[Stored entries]
+ + +

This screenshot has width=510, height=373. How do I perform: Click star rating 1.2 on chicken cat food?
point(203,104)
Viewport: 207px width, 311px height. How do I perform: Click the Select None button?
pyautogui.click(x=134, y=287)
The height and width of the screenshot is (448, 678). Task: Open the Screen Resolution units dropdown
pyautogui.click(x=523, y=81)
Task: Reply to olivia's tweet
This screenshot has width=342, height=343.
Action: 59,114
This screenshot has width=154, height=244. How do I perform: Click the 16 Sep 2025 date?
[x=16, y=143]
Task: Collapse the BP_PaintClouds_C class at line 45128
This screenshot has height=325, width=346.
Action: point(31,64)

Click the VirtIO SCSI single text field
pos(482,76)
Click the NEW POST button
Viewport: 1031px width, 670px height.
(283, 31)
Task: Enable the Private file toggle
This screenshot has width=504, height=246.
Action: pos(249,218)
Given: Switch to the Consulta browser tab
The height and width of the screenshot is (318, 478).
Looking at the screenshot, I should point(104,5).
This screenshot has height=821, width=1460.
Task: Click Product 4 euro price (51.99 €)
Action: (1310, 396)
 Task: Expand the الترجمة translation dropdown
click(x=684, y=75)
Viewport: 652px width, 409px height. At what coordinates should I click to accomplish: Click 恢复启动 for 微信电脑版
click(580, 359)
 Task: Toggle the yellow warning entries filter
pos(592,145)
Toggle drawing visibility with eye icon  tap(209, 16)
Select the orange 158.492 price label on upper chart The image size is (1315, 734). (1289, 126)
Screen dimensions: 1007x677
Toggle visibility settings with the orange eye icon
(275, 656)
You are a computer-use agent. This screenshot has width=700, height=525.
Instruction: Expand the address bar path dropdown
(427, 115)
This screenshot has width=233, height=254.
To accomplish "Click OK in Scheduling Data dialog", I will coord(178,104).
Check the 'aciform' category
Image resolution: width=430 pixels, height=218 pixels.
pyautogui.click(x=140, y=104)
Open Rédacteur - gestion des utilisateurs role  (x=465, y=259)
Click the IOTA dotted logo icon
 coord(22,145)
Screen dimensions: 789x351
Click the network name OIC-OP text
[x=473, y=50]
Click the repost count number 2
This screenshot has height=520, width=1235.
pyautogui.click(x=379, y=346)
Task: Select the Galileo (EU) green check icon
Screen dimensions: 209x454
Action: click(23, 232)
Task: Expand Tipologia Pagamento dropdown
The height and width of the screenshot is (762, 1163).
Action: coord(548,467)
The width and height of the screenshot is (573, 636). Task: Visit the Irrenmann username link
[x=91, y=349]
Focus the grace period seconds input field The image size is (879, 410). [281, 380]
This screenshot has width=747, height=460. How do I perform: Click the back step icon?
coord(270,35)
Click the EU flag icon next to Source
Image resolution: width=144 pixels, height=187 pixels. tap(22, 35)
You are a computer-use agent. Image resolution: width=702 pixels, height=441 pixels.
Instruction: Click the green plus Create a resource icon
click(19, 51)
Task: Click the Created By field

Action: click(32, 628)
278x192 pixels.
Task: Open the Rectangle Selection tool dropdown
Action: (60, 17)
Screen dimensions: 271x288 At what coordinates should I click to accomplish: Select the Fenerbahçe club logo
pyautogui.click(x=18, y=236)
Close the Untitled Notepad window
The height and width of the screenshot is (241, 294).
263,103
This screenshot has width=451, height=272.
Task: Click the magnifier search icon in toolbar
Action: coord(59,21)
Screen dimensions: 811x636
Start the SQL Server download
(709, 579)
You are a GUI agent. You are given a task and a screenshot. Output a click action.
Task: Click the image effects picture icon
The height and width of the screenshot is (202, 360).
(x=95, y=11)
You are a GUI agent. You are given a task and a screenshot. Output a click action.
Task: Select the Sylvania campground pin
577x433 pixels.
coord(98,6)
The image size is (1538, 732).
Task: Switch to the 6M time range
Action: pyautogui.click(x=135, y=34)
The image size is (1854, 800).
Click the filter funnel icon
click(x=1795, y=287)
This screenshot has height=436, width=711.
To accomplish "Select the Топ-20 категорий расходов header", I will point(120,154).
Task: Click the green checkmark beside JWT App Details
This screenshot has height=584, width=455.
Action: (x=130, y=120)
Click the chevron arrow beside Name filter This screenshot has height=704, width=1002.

+ + +

→ GOAL OF THE EXERCISE: In the entries above, find each line with the word "beside" and copy it.

→ ANSWER BOX:
Task: Click the green checkmark beside JWT App Details
Click the chevron arrow beside Name filter This screenshot has height=704, width=1002.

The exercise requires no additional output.